Japão ameaça o progresso das negociações do clima em Cancun

CANCUN, MEXICO, 1 de dezembro de 2010 – O recente anúncio do Japão de que abandonará o Protocolo de Quioto é uma ameaça ao progresso vital que se necessita nas negociações do clima da ONU em Cancun, advertiu Amigos da Terra Internacional.
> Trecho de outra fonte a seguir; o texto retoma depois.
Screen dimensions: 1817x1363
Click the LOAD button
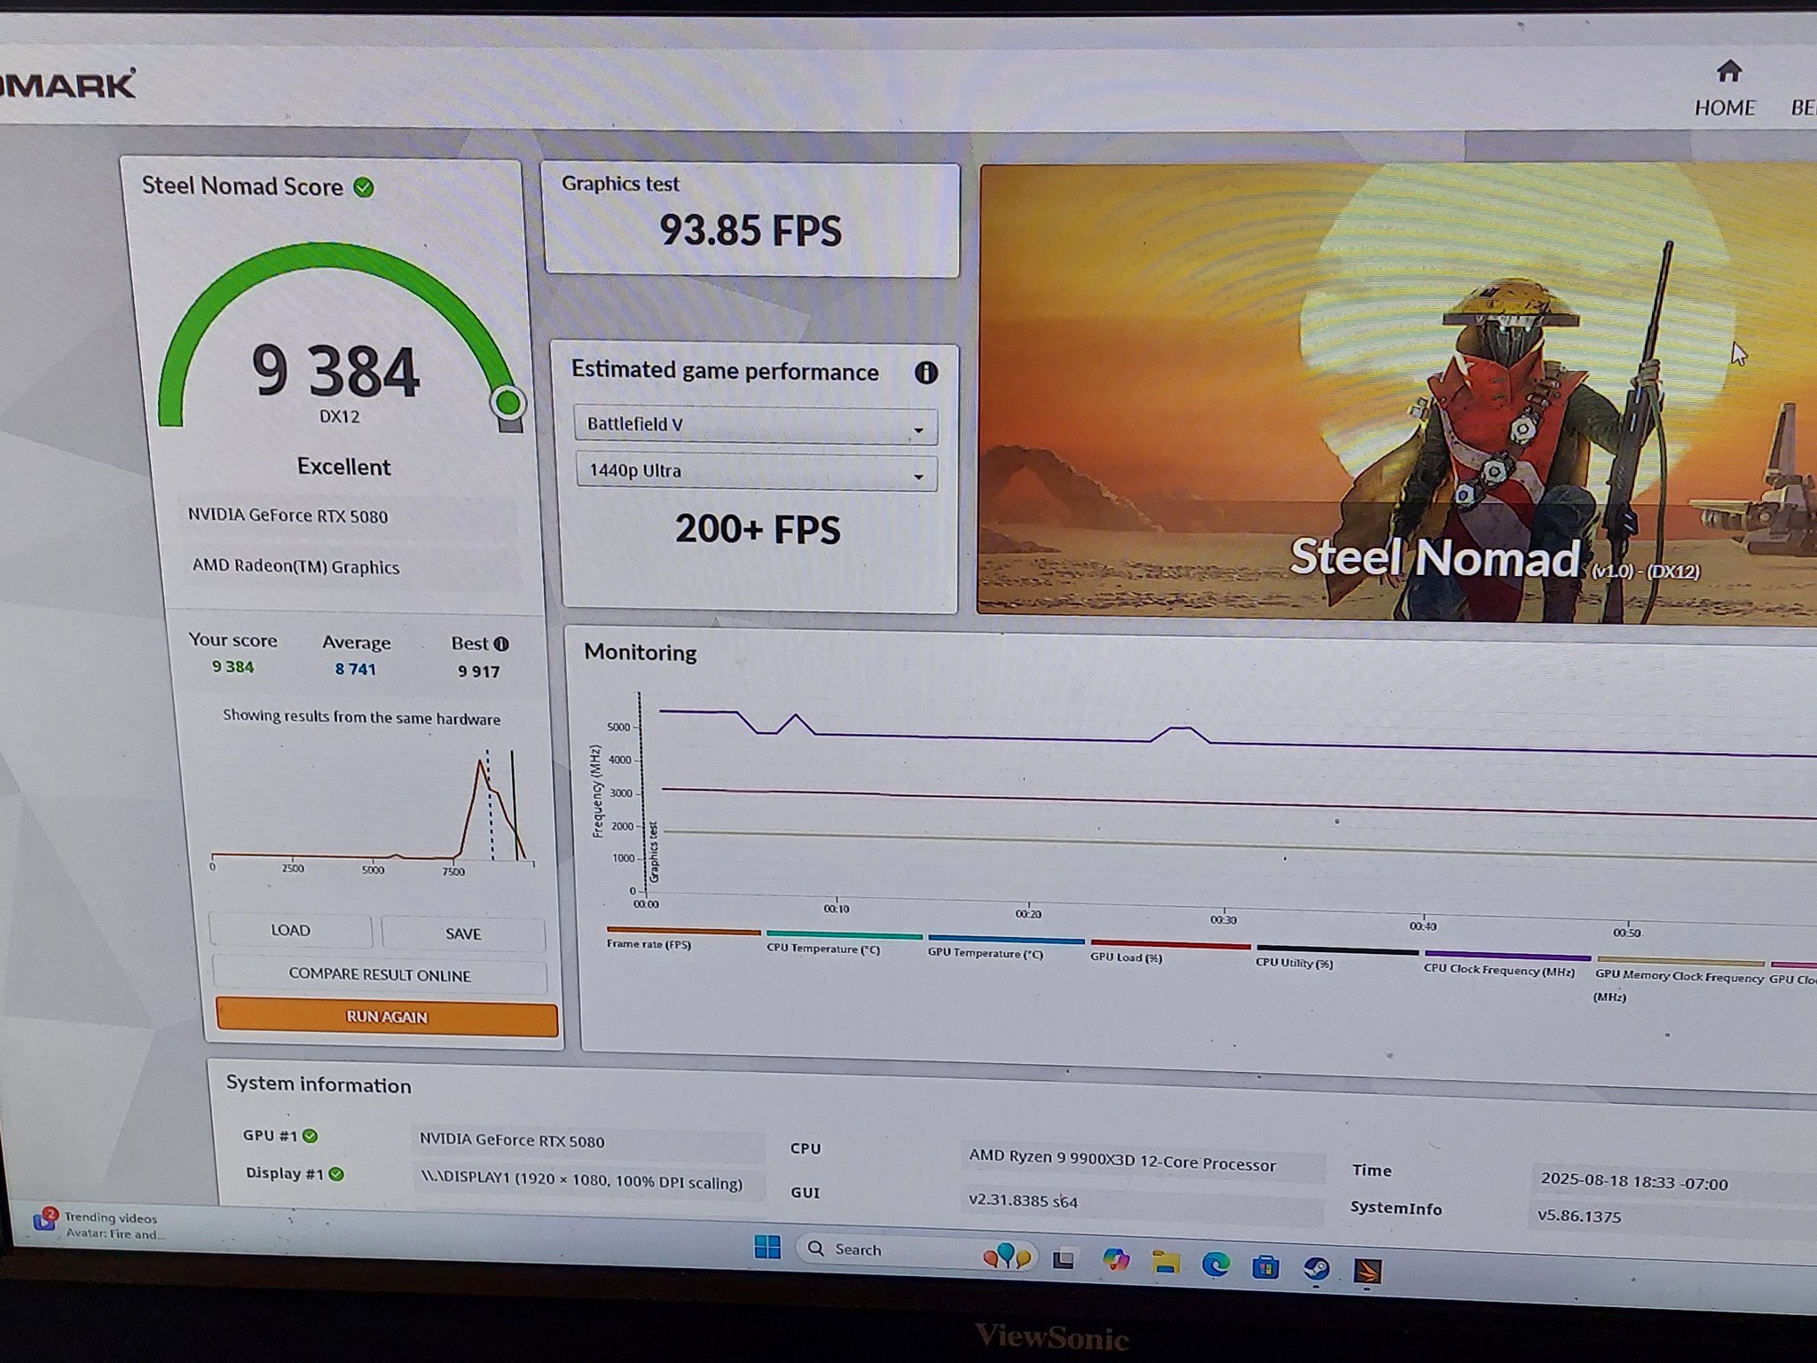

Na inauguração das negociações de clima da ONU em Cancun, que começaram na segunda-feira e finalizam na sexta-feira 10 de dezembro, Japão anunciou que abandonará o único tratado que poderia combater as crescentes emissões de gases de efeito estufa dos países desenvolvidos: o Protocolo de Quioto. O paradóxo é que este tratado histórico foi acordado no Japão, que presidiu a terceira conferência das Partes da Convenção Marco de das Nações Unidas sobre Câmbio Climático (CMNUCC) em 1997.
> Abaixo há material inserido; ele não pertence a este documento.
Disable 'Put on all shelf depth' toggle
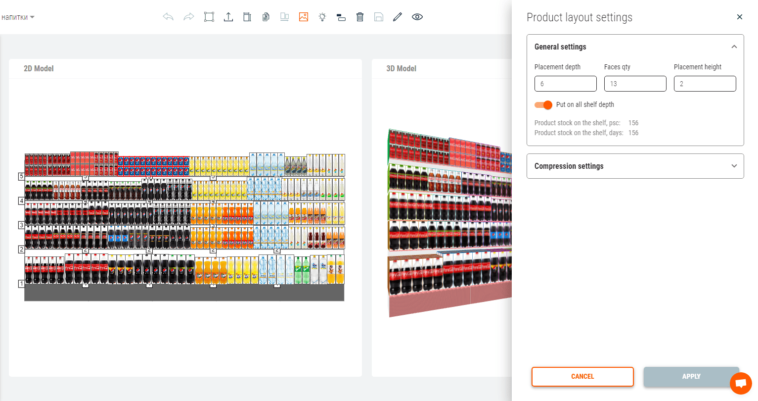Image resolution: width=758 pixels, height=401 pixels. click(x=543, y=105)
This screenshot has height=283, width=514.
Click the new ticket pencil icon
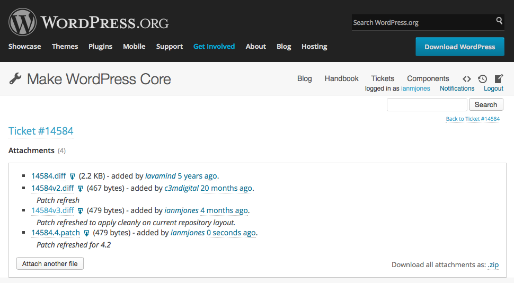tap(499, 79)
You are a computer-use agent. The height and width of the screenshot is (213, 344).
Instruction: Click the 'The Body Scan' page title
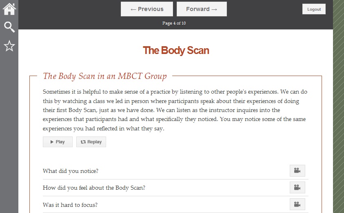tap(176, 51)
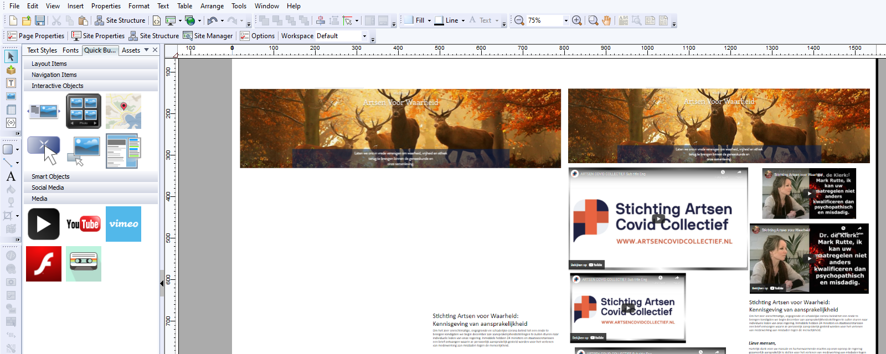Open the Site Manager
The image size is (886, 354).
click(208, 36)
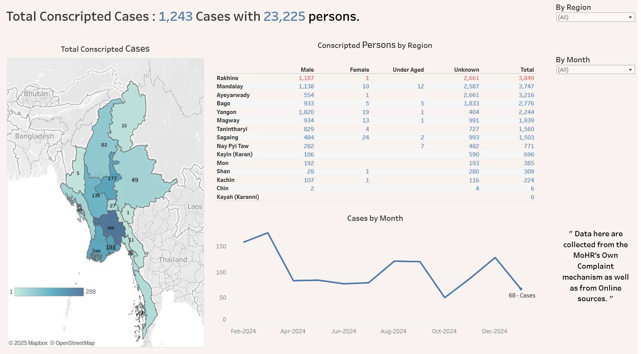Viewport: 641px width, 354px height.
Task: Click Yangon's total value 2,244
Action: [526, 112]
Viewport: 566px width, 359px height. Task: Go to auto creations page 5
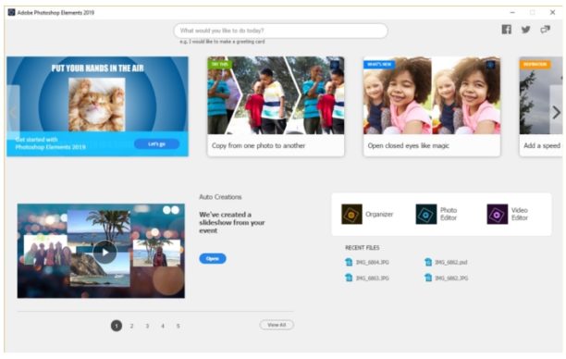pos(178,326)
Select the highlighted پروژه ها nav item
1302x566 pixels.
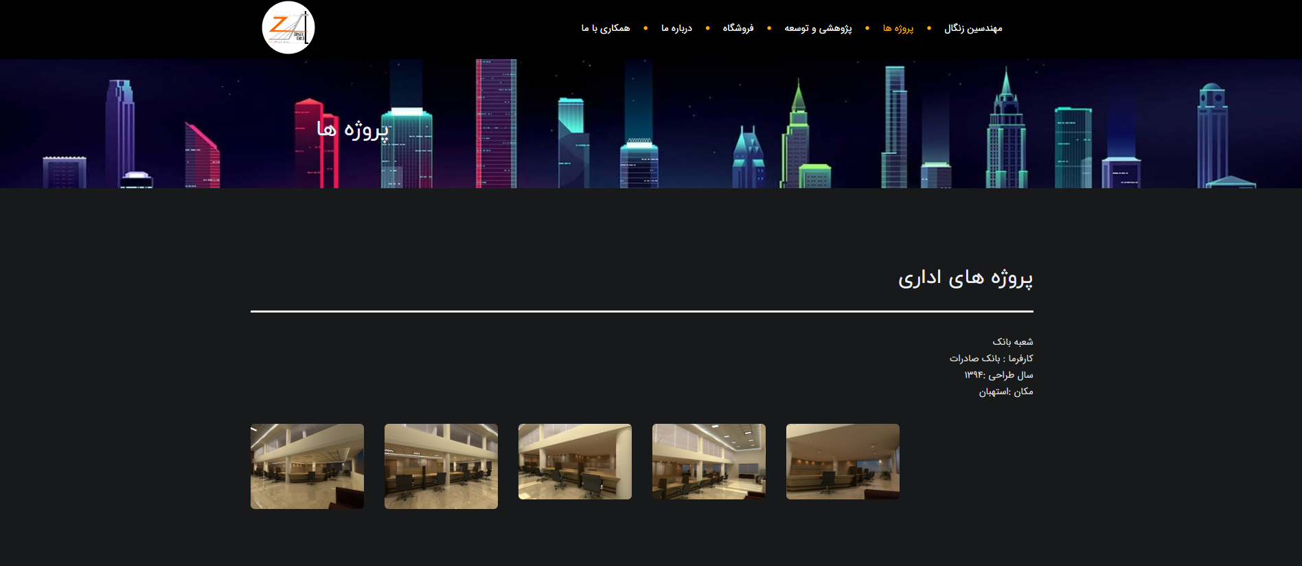[898, 28]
Yuri Onodera, de Amigos da Terra Japão disse: “A decisão do Japão de abandonar o Protocolo de Quioto mostra a grave falta de reconhecimento de sua própria responsabilidade histórica e moral. Com esta posição Japão se isola do resto do mundo. O que é pior, este passo prejudica as atuais
negociações e é uma grave ameaça ao progresso que se necessita em Cancun.”
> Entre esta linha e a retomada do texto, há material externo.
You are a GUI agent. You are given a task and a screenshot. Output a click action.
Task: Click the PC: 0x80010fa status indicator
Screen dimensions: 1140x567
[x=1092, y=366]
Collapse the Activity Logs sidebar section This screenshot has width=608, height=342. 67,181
As negociações de clima da ONU em Cancun são vistas como una prova fundamental de que é possível reestabelecer a credibilidade do processo multilateral das negociações do clima e a confiança dos países en desenvolvimento. O países em desenvolvimento já estão sofrendo os
impactos do câmbio climático provocados pelos países desenvolvidos como Japão. Entretanto, Japão deixou mai que claras suas intenções nos dois primeiros dias em Cancun: disse que não aderirá as próximas fases do Protocolo de Quioto sob qualquer circunstância, uma posição confirmada em Tóquio pelo Primeiro Ministro japonês, Naoto Kan.

Amigos da Terra Internacional exige que o Japão reconsidere sua posição e deixe de paralisar as negociações de clima que recém começaram. Todos os países desenvolvidos, incluindo o Japão, deveriam acordar a redução de suas emissões em pelos menos 40% para 2020, sem recorrer a compensações de carbono, e se comprometer a isto em virtude de um segundo período de compromisso do Protocolo de Quioto.